Facebook has responded to legal action pursued by Miriam O'Callaghan by saying that they have removed 'a large volume of false ads featuring her, as well as associated pages and ad accounts' since she brought the issue to their attention some months ago. 

The Prime Time presenter announced defamation action against the social media giant due to the presence of a number of fake adverts using an image of her face to promote a face cream which appeared on their site. 

A number of people reported seeing the adverts, which used inaccurate stories about O’Callaghan leaving RTÉ to entice users into clicking on the ad which promoted a supposed anti-wrinkle face cream business.

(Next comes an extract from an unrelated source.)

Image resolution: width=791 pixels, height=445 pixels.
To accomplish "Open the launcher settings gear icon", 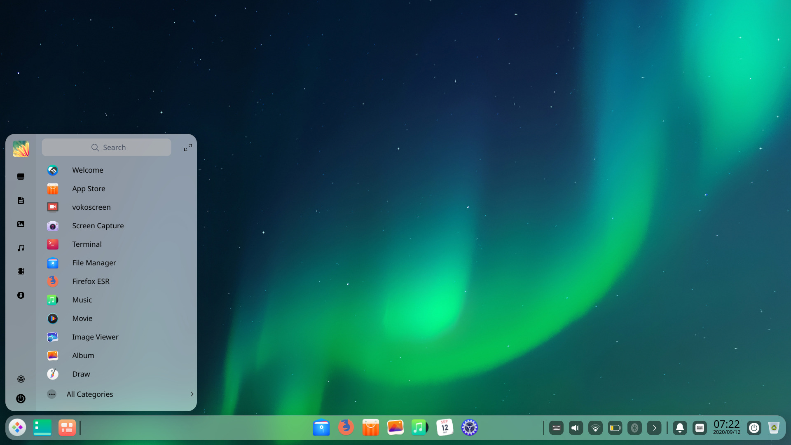I will tap(21, 379).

“It’s gone from ‘I’ve launched my own face cream’ to ‘I have been sacked and axed because of my erratic behaviour’ as clickbait, to get people to read about this face cream and buy it," O'Callaghan has previously said. 

The presenter has engaged the services of defamation specialist Paul Tweed. 

O’Callaghan said she and Tweed contacted the social media platform in June and, although she had received assurances that the content had been removed, the ads remain online. 

O’Callaghan told The Sunday Times that she felt she had been left with no option but to sue the media giant, due to its apparent failure to deal with a number of fraudulent ads, which featured untrue remarks about the presenter's career.

Users who sign up to purchase the face cream pay €5 initially for postage and packaging, but their accounts are charged approximately €100 if the ‘sample’ is not returned in a short timeframe.

Facebook told the Irish Daily Star that “Since Miriam has raised this issue, we have removed a large volume of false ads featuring her, as well as associated pages and ad accounts, and we will continue to remove these ads.”

Facebook's ad policy claims that 'Typically, most adverts are reviewed within 24 hours, although in some cases, it may take longer.'

'We work hard to limit the spread of commercial spam to prevent false advertising, fraud and security breaches, all of which detract from people's ability to share and connect,' the policy reads.